About this exercise: Return only the number of lines in the records below where the string "breadcrumb" shows up.

Source material:
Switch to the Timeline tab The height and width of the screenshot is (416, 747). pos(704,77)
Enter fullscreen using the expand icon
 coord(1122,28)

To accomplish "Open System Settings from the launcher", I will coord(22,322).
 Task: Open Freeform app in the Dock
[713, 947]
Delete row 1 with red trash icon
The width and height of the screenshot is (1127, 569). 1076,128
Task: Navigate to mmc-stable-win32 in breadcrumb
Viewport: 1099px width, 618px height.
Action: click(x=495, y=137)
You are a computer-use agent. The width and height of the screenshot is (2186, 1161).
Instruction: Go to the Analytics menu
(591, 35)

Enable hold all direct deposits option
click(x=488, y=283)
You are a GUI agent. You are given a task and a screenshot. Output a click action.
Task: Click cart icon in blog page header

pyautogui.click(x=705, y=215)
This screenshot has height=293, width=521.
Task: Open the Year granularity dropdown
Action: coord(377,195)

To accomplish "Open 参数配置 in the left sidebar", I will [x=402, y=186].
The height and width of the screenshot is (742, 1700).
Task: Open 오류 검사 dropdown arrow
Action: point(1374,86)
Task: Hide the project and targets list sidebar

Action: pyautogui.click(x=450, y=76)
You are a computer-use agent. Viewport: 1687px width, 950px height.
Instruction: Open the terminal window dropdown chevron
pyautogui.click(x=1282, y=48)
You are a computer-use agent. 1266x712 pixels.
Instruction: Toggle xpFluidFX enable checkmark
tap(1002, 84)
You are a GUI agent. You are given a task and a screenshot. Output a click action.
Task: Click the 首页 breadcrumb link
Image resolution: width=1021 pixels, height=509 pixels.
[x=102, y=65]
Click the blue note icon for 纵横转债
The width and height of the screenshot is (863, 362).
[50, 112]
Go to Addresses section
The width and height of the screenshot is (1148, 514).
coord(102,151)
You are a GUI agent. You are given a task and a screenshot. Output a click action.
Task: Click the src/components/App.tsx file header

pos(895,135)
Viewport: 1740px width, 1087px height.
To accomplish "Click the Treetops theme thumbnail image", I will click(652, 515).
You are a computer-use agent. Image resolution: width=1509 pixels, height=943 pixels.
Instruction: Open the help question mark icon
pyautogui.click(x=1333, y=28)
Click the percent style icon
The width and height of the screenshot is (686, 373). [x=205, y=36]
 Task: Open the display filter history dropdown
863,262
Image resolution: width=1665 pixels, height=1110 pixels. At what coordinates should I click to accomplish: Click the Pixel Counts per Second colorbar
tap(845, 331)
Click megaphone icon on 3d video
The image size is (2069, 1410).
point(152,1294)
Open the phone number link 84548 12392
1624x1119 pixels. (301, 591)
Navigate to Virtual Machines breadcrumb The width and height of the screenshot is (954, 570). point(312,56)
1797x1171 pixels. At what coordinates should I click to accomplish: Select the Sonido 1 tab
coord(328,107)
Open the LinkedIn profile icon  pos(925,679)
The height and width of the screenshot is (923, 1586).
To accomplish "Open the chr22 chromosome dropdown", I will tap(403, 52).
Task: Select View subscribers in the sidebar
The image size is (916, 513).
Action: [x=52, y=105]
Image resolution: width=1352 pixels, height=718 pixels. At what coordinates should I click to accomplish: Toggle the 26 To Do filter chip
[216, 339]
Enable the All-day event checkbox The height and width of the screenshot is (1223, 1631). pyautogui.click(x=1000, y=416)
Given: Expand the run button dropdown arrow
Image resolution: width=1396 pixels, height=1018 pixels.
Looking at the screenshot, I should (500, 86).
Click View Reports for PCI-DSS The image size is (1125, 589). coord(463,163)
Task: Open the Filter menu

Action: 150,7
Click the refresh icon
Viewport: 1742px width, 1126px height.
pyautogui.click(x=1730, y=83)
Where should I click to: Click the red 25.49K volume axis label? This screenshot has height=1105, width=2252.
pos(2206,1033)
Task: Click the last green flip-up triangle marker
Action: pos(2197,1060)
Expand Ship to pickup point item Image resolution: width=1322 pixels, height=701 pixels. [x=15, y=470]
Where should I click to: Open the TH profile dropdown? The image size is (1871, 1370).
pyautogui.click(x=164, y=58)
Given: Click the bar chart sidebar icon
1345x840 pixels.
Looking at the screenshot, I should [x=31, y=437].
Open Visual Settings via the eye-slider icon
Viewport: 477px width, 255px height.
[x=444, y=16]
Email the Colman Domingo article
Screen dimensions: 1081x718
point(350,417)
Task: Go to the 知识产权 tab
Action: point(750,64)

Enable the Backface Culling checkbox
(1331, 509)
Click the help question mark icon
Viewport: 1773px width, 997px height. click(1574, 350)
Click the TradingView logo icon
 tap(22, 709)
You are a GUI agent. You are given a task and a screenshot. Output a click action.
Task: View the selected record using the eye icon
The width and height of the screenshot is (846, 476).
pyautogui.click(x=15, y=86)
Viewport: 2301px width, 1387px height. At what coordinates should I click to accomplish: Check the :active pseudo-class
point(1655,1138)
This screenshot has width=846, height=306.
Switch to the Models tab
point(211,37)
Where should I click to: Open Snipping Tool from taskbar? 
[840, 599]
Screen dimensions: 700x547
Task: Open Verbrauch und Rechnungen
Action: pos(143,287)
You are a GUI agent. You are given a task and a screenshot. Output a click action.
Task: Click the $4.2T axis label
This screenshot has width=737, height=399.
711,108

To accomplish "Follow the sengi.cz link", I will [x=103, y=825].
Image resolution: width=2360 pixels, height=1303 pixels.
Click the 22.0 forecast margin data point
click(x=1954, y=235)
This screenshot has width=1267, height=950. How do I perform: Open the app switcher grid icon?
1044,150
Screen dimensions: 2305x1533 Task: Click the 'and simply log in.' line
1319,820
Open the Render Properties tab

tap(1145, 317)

Response area: 3